Monday, April 25, 2011

Casablanca Deconstructed: Sending Up Table One

Released in 2000, the film Table One strips the glamour from Rick’s iconic nightclub—and reveals strippers galore.  Set in that denizen of pretenders, the Great White Way of New York, this wry comedy introduces a whole cast of males who deliver every line as if it were Bogart’s secret to life—and female surrender—including “Everybody wants to be Rick from Casablanca.”
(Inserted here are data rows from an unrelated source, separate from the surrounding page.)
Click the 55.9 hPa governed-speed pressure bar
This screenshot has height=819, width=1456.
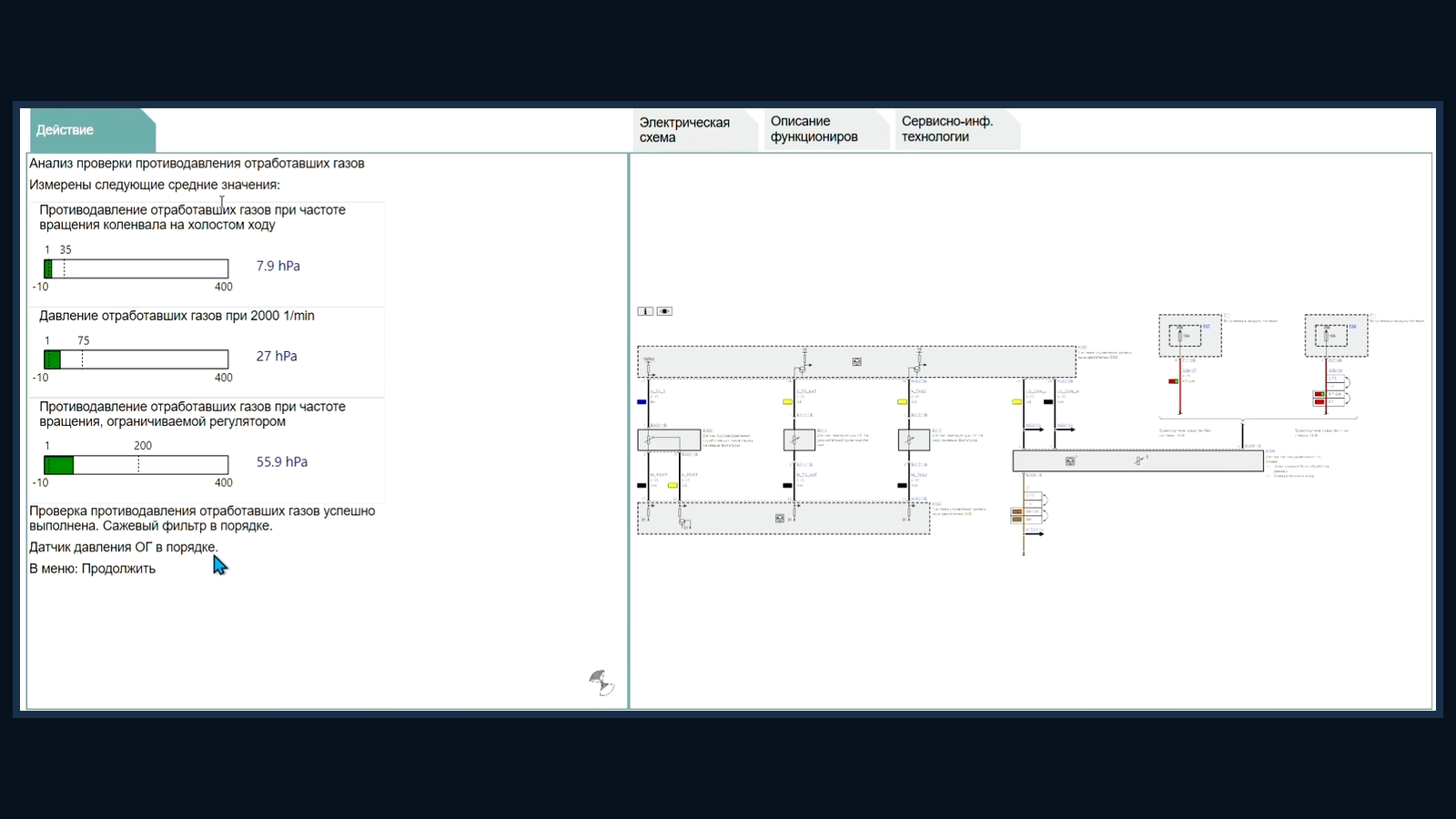point(136,465)
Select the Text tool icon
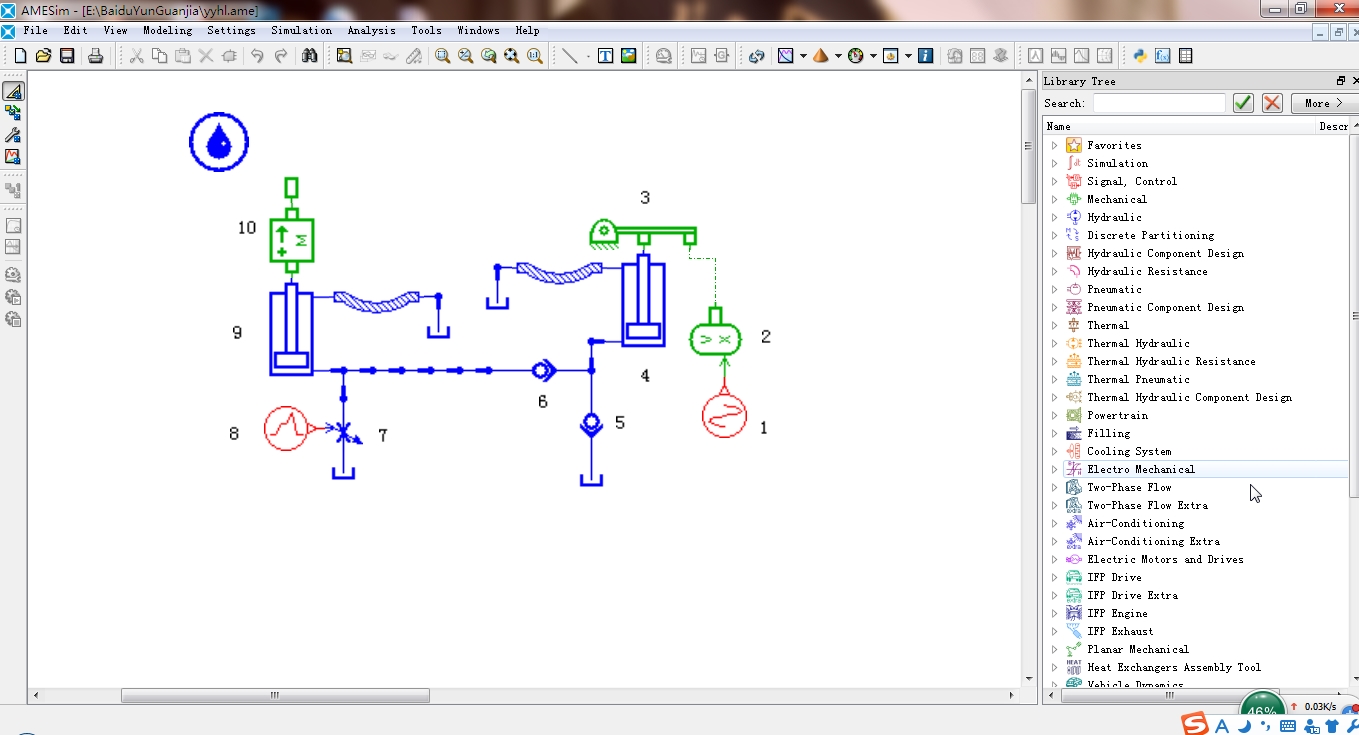1359x735 pixels. [605, 56]
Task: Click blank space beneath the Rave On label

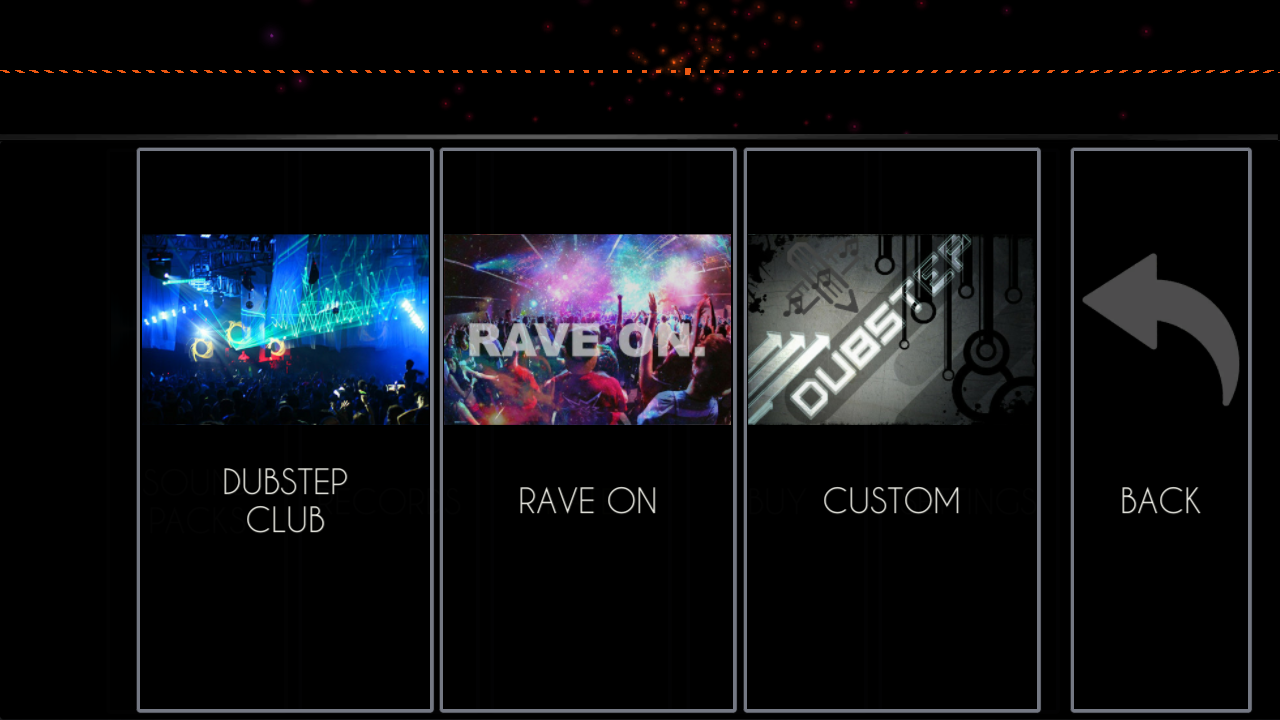Action: 588,615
The film announces its intentions when one pretender after another claims the honor of running the joint the slick way—right into the ground.  Standing in for Bogart’s fascists, small-time hoods compete for sophistication beyond all their means.  Chief among the competitors, the balding fiery Frankie “Chips” (Burt Young) throws food and the truth—with guns to back him up.
So, is the audience of this film, clued to falsehood from the get-go, supposed to laugh or burp on their way to a fantasy climax?  Pretense is as pretence does. The plot requires the total fool in the lot to realize that his pop’s money alone will NOT get him—as they say—a life.  Every circuit of the club brings viewers back to Norman (David Herman).  Call him Norman Normal NOT.
The primary normal trait which Norman demonstrates is what is known as The American Dream.  But that mirage never appeared so far overseas that it took a plane to carry it off in the person of an innocent blonde—or did it?  Standing in for Ingrid Bergman, a ditzy girl waltzes her way into—and right out of—a seduction scheme, launched by Norman, who ends up, of course, throwing up.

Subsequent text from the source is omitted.